• Work order: Restate word for word the lines that run from the one containing "At what coordinates should I click to accomplish: Click" to the last line of the data, both ends included.

• Dataset records:
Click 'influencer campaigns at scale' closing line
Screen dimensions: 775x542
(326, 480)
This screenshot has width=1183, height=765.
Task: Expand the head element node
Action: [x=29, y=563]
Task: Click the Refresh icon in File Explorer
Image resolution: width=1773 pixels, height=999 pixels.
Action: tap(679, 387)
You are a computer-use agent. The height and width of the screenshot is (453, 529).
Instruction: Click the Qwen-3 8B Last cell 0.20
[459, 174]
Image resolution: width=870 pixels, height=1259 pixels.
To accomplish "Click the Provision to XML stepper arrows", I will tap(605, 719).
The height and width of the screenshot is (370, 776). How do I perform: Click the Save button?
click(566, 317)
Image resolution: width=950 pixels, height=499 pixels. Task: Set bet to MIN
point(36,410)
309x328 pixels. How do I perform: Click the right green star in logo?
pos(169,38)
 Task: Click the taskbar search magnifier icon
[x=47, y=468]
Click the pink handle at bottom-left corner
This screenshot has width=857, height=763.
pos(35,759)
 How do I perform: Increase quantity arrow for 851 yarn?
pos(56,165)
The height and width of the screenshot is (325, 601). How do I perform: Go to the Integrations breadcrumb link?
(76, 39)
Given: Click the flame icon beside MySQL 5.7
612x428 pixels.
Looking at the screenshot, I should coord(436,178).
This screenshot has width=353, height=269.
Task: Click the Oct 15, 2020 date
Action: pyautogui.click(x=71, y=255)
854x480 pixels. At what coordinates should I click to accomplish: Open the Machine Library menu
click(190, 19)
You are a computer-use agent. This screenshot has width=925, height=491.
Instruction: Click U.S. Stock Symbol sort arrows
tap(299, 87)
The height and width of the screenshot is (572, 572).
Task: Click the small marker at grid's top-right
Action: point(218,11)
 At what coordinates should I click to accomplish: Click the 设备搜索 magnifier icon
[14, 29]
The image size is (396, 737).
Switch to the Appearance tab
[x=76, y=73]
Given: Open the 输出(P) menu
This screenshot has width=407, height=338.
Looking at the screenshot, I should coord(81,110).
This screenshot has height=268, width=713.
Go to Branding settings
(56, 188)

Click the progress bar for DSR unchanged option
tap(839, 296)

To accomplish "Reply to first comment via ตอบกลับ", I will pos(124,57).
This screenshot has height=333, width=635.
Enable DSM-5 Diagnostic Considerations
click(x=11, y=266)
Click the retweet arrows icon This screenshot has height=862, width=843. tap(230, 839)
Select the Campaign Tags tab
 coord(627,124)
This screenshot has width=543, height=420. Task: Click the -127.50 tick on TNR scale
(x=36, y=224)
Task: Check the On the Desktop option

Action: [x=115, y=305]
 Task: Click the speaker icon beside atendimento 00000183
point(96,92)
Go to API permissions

• Solution below:
 At what coordinates should I click to accomplish: Click the 设备搜索 magnifier icon
[14, 29]
The image size is (396, 737).
Switch to the Appearance tab
[x=76, y=73]
Given: Open the 输出(P) menu
This screenshot has width=407, height=338.
Looking at the screenshot, I should coord(81,110).
This screenshot has height=268, width=713.
Go to Branding settings
(56, 188)

Click the progress bar for DSR unchanged option
tap(839, 296)

To accomplish "Reply to first comment via ตอบกลับ", I will pos(124,57).
This screenshot has height=333, width=635.
Enable DSM-5 Diagnostic Considerations
click(x=11, y=266)
Click the retweet arrows icon This screenshot has height=862, width=843. tap(230, 839)
Select the Campaign Tags tab
 coord(627,124)
This screenshot has width=543, height=420. Task: Click the -127.50 tick on TNR scale
(x=36, y=224)
Task: Check the On the Desktop option

Action: [x=115, y=305]
 Task: Click the speaker icon beside atendimento 00000183
point(96,92)
Go to API permissions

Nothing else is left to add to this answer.